Problem:
Your task is to copy the stretch of lines in the records below that begins with the line containing "Shop All Products (331, 1057)" and ends with the line containing "Track My Order (222, 2116)", exactly as written, with nothing added.
(Data to examine)
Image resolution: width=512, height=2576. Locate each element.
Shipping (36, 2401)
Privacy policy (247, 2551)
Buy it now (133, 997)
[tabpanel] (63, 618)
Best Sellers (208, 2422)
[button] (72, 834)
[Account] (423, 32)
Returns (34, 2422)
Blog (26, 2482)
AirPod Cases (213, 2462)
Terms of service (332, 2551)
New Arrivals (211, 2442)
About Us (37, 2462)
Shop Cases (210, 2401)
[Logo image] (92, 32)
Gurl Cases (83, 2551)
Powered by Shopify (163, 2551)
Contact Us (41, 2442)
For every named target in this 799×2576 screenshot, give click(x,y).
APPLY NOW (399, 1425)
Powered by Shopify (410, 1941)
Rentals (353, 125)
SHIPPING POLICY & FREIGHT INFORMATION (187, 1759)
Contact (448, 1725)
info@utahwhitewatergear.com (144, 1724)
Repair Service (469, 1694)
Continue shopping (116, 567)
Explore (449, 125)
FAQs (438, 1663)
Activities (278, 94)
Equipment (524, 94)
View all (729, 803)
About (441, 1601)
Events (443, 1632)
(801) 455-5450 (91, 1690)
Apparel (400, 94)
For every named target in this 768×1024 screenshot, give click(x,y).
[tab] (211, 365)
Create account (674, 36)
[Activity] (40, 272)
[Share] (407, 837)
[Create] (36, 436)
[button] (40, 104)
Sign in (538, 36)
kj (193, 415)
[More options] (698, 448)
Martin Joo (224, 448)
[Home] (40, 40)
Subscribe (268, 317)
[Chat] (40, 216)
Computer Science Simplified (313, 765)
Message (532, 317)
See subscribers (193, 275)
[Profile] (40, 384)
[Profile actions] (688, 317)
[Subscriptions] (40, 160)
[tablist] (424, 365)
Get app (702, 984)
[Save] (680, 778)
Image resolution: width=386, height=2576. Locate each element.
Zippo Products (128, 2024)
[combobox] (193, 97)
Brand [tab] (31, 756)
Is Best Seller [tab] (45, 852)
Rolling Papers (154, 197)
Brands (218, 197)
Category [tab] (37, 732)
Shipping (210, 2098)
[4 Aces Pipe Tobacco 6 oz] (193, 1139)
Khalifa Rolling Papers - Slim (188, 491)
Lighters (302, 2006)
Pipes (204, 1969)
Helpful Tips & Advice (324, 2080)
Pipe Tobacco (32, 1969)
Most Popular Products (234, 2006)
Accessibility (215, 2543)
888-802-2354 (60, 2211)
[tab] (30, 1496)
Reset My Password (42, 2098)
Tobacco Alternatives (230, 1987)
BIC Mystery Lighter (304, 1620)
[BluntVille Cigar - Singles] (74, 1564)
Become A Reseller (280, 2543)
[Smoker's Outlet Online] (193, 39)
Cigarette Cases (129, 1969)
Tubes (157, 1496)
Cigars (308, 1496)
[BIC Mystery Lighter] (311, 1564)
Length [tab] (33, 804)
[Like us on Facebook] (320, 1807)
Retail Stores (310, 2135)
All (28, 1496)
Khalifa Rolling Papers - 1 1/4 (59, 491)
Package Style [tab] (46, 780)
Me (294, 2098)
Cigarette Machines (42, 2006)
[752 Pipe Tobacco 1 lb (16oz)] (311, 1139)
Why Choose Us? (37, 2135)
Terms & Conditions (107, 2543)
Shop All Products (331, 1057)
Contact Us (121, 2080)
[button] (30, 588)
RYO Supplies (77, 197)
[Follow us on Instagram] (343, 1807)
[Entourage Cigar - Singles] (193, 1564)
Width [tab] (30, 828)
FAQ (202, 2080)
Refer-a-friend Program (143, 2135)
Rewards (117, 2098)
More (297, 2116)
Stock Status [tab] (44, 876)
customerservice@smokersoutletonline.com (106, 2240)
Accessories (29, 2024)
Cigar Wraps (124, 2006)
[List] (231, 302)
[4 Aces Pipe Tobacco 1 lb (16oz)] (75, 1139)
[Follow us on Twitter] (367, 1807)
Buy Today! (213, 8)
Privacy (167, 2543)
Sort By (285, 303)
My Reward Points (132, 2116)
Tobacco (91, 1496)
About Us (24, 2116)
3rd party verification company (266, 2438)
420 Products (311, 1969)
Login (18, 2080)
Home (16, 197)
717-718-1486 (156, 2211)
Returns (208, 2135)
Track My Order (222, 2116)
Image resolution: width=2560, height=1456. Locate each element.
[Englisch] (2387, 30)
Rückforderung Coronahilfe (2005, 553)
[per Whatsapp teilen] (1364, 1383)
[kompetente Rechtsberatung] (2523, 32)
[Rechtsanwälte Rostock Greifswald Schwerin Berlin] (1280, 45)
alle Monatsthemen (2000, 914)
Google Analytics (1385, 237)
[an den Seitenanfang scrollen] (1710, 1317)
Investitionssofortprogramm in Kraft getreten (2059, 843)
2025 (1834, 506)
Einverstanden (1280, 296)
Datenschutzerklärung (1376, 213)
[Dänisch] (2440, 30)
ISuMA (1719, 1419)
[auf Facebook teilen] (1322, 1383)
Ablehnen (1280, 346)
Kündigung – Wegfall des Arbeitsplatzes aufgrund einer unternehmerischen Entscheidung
(End Data to examine)
Task solution:
Shop All Products (331, 1057)
Contact Us (121, 2080)
[button] (30, 588)
RYO Supplies (77, 197)
[Follow us on Instagram] (343, 1807)
[Entourage Cigar - Singles] (193, 1564)
Width [tab] (30, 828)
FAQ (202, 2080)
Refer-a-friend Program (143, 2135)
Rewards (117, 2098)
More (297, 2116)
Stock Status [tab] (44, 876)
customerservice@smokersoutletonline.com (106, 2240)
Accessories (29, 2024)
Cigar Wraps (124, 2006)
[List] (231, 302)
[4 Aces Pipe Tobacco 1 lb (16oz)] (75, 1139)
[Follow us on Twitter] (367, 1807)
Buy Today! (213, 8)
Privacy (167, 2543)
Sort By (285, 303)
My Reward Points (132, 2116)
Tobacco (91, 1496)
About Us (24, 2116)
3rd party verification company (266, 2438)
420 Products (311, 1969)
Login (18, 2080)
Home (16, 197)
717-718-1486 (156, 2211)
Returns (208, 2135)
Track My Order (222, 2116)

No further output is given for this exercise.